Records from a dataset
--------------------

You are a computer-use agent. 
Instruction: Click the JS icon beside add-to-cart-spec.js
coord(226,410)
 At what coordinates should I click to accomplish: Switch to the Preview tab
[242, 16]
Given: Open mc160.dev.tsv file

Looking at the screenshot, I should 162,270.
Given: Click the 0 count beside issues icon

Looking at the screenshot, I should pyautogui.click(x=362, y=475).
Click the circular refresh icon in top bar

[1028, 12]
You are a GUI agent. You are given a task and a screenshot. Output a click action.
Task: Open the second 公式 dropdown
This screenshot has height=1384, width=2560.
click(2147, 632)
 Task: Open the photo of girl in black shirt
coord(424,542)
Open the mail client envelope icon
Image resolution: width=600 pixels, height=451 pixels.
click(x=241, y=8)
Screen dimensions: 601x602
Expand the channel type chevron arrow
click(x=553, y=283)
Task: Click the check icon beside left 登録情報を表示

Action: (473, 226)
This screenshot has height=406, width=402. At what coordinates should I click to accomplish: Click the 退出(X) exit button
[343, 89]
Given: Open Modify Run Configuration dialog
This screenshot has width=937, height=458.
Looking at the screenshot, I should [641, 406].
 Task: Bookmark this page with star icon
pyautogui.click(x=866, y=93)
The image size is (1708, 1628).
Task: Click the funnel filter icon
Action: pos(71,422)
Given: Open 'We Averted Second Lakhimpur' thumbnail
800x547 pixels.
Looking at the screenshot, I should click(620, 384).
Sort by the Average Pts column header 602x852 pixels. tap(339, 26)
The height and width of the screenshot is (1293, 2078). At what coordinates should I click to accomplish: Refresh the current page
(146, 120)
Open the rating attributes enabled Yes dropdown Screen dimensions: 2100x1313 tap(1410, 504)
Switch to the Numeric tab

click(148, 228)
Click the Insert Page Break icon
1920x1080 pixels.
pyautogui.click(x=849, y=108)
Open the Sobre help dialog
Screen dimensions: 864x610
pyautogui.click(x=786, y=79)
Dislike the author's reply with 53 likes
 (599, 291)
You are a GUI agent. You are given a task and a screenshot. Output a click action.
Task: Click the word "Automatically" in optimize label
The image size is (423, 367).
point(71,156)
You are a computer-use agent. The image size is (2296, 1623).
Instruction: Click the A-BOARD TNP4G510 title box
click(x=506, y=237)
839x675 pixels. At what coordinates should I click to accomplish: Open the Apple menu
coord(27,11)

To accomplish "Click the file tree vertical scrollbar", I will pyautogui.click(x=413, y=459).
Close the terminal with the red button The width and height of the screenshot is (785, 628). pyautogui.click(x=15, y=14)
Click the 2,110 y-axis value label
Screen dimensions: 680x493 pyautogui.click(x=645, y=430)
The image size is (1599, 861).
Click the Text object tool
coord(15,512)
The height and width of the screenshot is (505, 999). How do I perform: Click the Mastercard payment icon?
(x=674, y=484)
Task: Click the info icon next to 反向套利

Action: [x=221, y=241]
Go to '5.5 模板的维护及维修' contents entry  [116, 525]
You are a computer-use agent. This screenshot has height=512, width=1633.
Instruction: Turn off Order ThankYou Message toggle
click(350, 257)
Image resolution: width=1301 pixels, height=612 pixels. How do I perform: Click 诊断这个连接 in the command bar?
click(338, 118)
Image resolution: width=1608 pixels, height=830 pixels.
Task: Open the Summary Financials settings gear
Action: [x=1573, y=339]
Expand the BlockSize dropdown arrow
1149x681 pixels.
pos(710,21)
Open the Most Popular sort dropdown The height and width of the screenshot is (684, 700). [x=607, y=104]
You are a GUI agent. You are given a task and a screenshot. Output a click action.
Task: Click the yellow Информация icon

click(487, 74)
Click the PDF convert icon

--------------------

Reproduce all of the records above, changing every occurrence of "dropdown" to "drop-down menu" and leaving everything else unchanged.

### Exercise answer
You are a computer-use agent. 
Instruction: Click the JS icon beside add-to-cart-spec.js
coord(226,410)
 At what coordinates should I click to accomplish: Switch to the Preview tab
[242, 16]
Given: Open mc160.dev.tsv file

Looking at the screenshot, I should 162,270.
Given: Click the 0 count beside issues icon

Looking at the screenshot, I should pyautogui.click(x=362, y=475).
Click the circular refresh icon in top bar

[1028, 12]
You are a GUI agent. You are given a task and a screenshot. Output a click action.
Task: Open the second 公式 drop-down menu
This screenshot has height=1384, width=2560.
click(2147, 632)
 Task: Open the photo of girl in black shirt
coord(424,542)
Open the mail client envelope icon
Image resolution: width=600 pixels, height=451 pixels.
click(x=241, y=8)
Screen dimensions: 601x602
Expand the channel type chevron arrow
click(x=553, y=283)
Task: Click the check icon beside left 登録情報を表示

Action: (473, 226)
This screenshot has height=406, width=402. At what coordinates should I click to accomplish: Click the 退出(X) exit button
[343, 89]
Given: Open Modify Run Configuration dialog
This screenshot has width=937, height=458.
Looking at the screenshot, I should [641, 406].
 Task: Bookmark this page with star icon
pyautogui.click(x=866, y=93)
The image size is (1708, 1628).
Task: Click the funnel filter icon
Action: pos(71,422)
Given: Open 'We Averted Second Lakhimpur' thumbnail
800x547 pixels.
Looking at the screenshot, I should click(620, 384).
Sort by the Average Pts column header 602x852 pixels. tap(339, 26)
The height and width of the screenshot is (1293, 2078). At what coordinates should I click to accomplish: Refresh the current page
(146, 120)
Open the rating attributes enabled Yes drop-down menu Screen dimensions: 2100x1313 tap(1410, 504)
Switch to the Numeric tab

click(148, 228)
Click the Insert Page Break icon
1920x1080 pixels.
pyautogui.click(x=849, y=108)
Open the Sobre help dialog
Screen dimensions: 864x610
pyautogui.click(x=786, y=79)
Dislike the author's reply with 53 likes
 (599, 291)
You are a GUI agent. You are given a task and a screenshot. Output a click action.
Task: Click the word "Automatically" in optimize label
The image size is (423, 367).
point(71,156)
You are a computer-use agent. The image size is (2296, 1623).
Instruction: Click the A-BOARD TNP4G510 title box
click(x=506, y=237)
839x675 pixels. At what coordinates should I click to accomplish: Open the Apple menu
coord(27,11)

To accomplish "Click the file tree vertical scrollbar", I will pyautogui.click(x=413, y=459).
Close the terminal with the red button The width and height of the screenshot is (785, 628). pyautogui.click(x=15, y=14)
Click the 2,110 y-axis value label
Screen dimensions: 680x493 pyautogui.click(x=645, y=430)
The image size is (1599, 861).
Click the Text object tool
coord(15,512)
The height and width of the screenshot is (505, 999). How do I perform: Click the Mastercard payment icon?
(x=674, y=484)
Task: Click the info icon next to 反向套利

Action: [x=221, y=241]
Go to '5.5 模板的维护及维修' contents entry  [116, 525]
You are a computer-use agent. This screenshot has height=512, width=1633.
Instruction: Turn off Order ThankYou Message toggle
click(350, 257)
Image resolution: width=1301 pixels, height=612 pixels. How do I perform: Click 诊断这个连接 in the command bar?
click(338, 118)
Image resolution: width=1608 pixels, height=830 pixels.
Task: Open the Summary Financials settings gear
Action: [x=1573, y=339]
Expand the BlockSize drop-down menu arrow
1149x681 pixels.
pos(710,21)
Open the Most Popular sort drop-down menu The height and width of the screenshot is (684, 700). [x=607, y=104]
You are a GUI agent. You are given a task and a screenshot. Output a click action.
Task: Click the yellow Информация icon

click(487, 74)
Click the PDF convert icon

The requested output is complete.